[Items from a data source]
Content starts
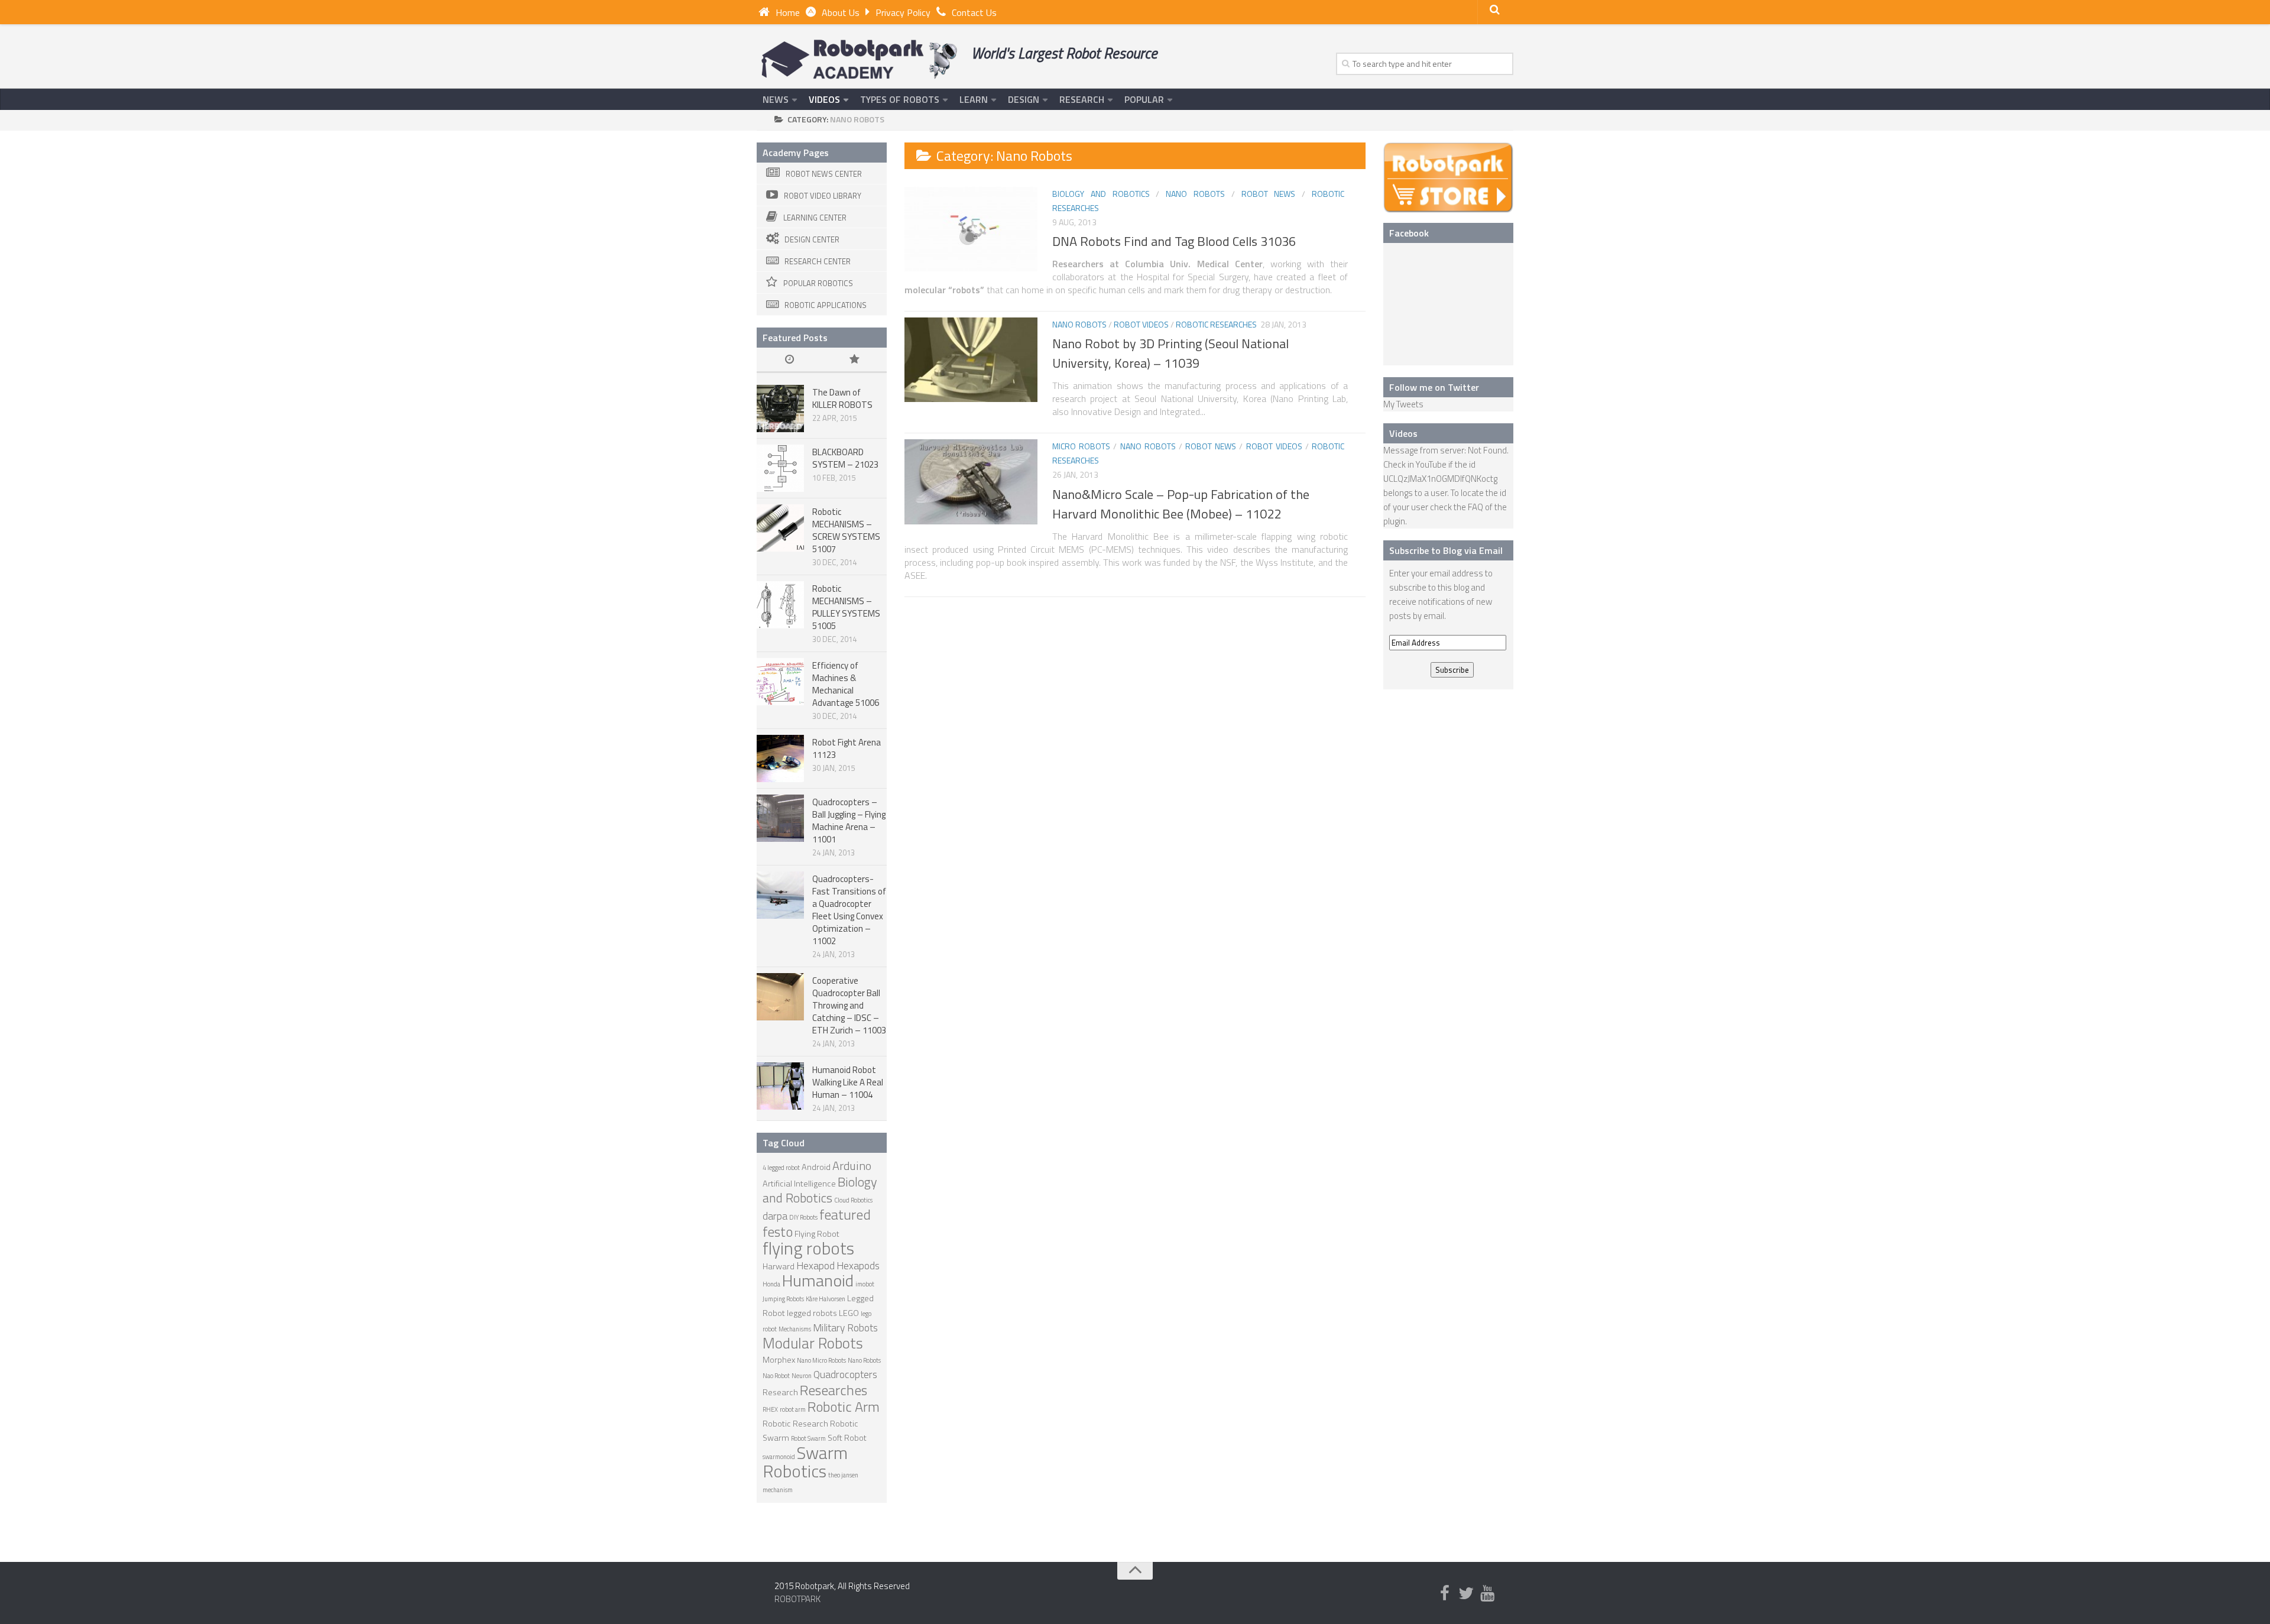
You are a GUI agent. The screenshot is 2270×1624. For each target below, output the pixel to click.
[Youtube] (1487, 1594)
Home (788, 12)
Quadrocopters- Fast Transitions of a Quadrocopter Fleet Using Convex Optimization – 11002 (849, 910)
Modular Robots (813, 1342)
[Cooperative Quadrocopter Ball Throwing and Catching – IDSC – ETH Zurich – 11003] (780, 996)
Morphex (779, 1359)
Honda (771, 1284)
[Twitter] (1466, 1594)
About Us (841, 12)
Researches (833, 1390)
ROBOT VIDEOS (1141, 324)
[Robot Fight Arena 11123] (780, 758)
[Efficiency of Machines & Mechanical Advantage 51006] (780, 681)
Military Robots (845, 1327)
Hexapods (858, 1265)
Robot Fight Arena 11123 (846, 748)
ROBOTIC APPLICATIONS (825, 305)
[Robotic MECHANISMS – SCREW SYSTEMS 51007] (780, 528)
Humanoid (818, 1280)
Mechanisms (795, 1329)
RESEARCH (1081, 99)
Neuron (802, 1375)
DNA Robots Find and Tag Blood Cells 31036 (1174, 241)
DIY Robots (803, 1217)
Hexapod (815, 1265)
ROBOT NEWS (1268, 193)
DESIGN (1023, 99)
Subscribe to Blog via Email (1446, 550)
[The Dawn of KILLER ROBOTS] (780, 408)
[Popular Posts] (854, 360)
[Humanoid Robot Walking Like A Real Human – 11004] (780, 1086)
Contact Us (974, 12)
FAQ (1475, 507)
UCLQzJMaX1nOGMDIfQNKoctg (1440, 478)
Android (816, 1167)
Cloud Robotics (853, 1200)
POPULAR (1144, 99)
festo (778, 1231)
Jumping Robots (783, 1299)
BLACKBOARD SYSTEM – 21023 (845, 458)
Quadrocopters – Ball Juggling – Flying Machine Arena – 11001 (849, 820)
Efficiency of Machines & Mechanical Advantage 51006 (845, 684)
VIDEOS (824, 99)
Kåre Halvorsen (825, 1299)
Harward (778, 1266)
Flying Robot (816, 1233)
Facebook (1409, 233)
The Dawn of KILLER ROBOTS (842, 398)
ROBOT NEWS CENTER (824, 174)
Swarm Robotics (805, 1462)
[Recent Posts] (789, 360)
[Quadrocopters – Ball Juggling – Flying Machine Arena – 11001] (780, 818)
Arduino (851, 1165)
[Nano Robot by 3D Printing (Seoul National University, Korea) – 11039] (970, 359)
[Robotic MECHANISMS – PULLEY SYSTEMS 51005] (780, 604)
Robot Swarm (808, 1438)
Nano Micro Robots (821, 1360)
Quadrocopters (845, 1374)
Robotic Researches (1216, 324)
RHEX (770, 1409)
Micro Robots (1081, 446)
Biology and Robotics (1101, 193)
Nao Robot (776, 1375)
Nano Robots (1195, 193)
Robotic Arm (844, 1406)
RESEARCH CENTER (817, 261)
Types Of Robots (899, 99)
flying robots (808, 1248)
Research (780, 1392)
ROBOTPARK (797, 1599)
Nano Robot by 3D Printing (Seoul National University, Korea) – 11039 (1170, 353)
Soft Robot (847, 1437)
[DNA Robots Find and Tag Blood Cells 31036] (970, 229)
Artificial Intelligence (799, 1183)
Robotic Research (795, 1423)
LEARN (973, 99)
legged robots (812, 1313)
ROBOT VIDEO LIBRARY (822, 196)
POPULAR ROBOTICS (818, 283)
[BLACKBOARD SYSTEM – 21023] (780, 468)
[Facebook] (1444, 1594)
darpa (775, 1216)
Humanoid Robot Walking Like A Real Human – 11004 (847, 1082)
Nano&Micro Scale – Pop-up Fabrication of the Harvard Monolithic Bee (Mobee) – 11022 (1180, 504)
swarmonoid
Content ends
| Assignment |
Reproduce exactly the section above that begins at the line containing "11039 (1170, 353)" and ends at the line containing "POPULAR ROBOTICS (818, 283)", leaving out all other lines.

| Exercise solution |
Nano Robot by 3D Printing (Seoul National University, Korea) – 11039 (1170, 353)
Soft Robot (847, 1437)
[DNA Robots Find and Tag Blood Cells 31036] (970, 229)
Artificial Intelligence (799, 1183)
Robotic Research (795, 1423)
LEARN (973, 99)
legged robots (812, 1313)
ROBOT VIDEO LIBRARY (822, 196)
POPULAR ROBOTICS (818, 283)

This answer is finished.